Stored items:

------------------------------------

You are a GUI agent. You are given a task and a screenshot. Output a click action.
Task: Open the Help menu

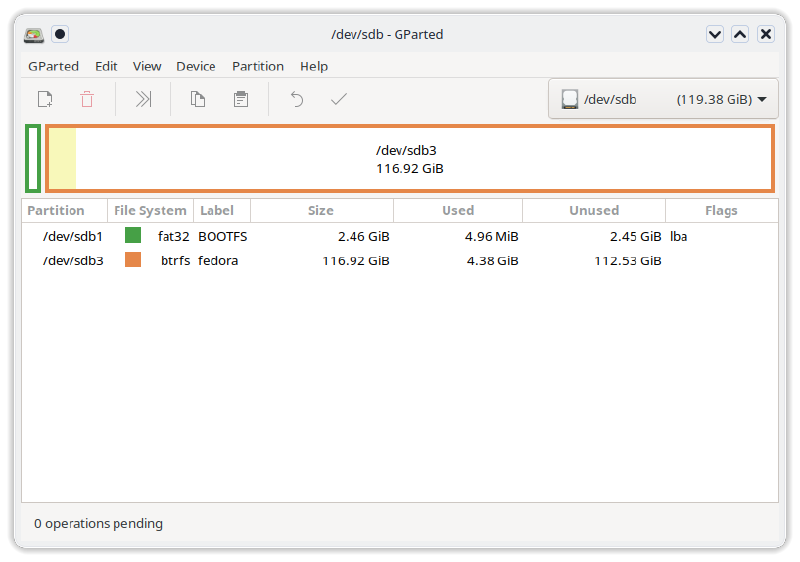tap(314, 66)
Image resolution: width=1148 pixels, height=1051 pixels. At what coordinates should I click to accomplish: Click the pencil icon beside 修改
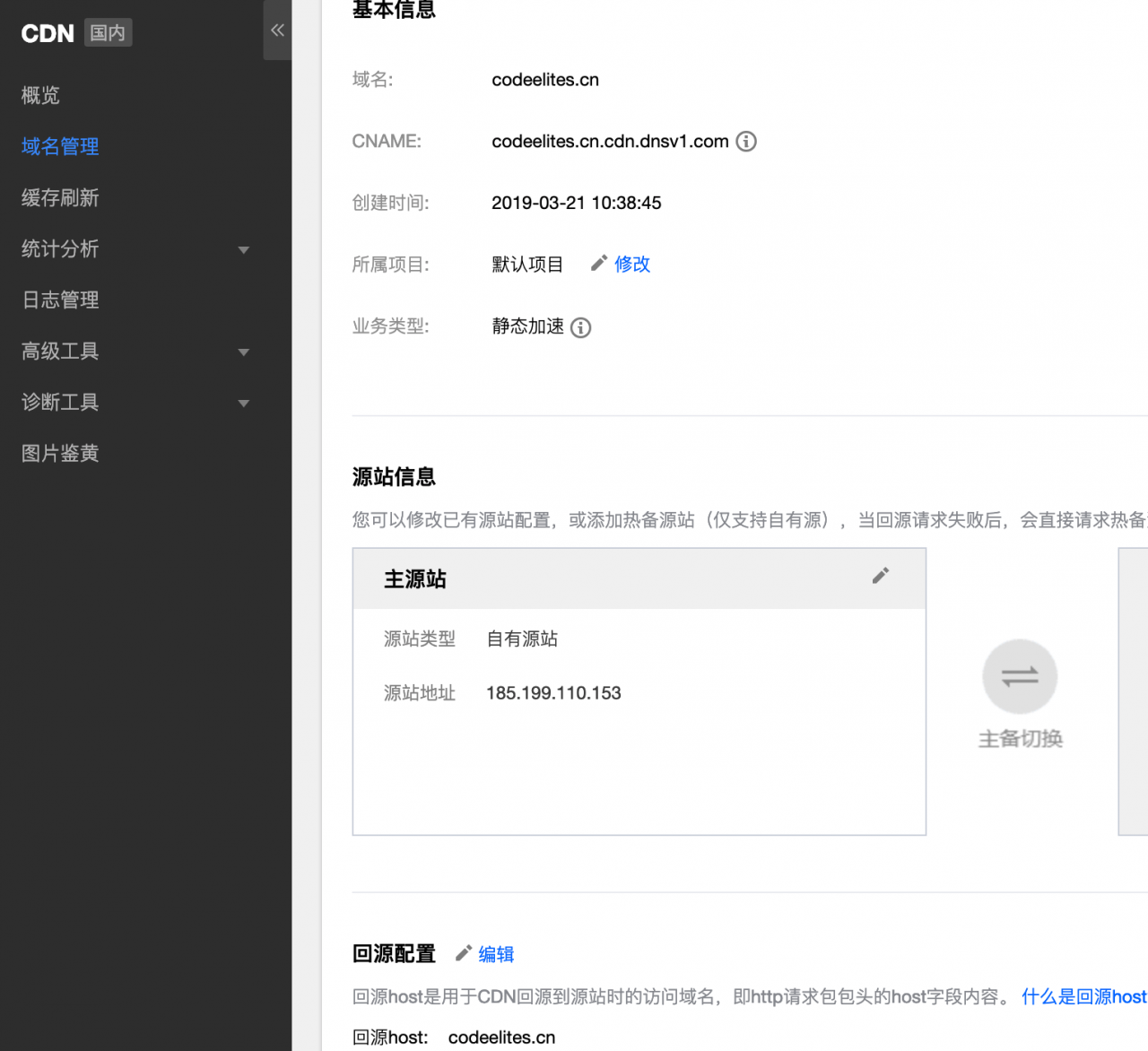(598, 263)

------------------------------------

Only the lines from the one that contains "Image resolution: width=1148" through the last line of the records may appear in the answer, retyped exactly and with no pictures.

> **Output for this task**
Image resolution: width=1148 pixels, height=1051 pixels. At what coordinates should I click to accomplish: Click the pencil icon beside 修改
(598, 263)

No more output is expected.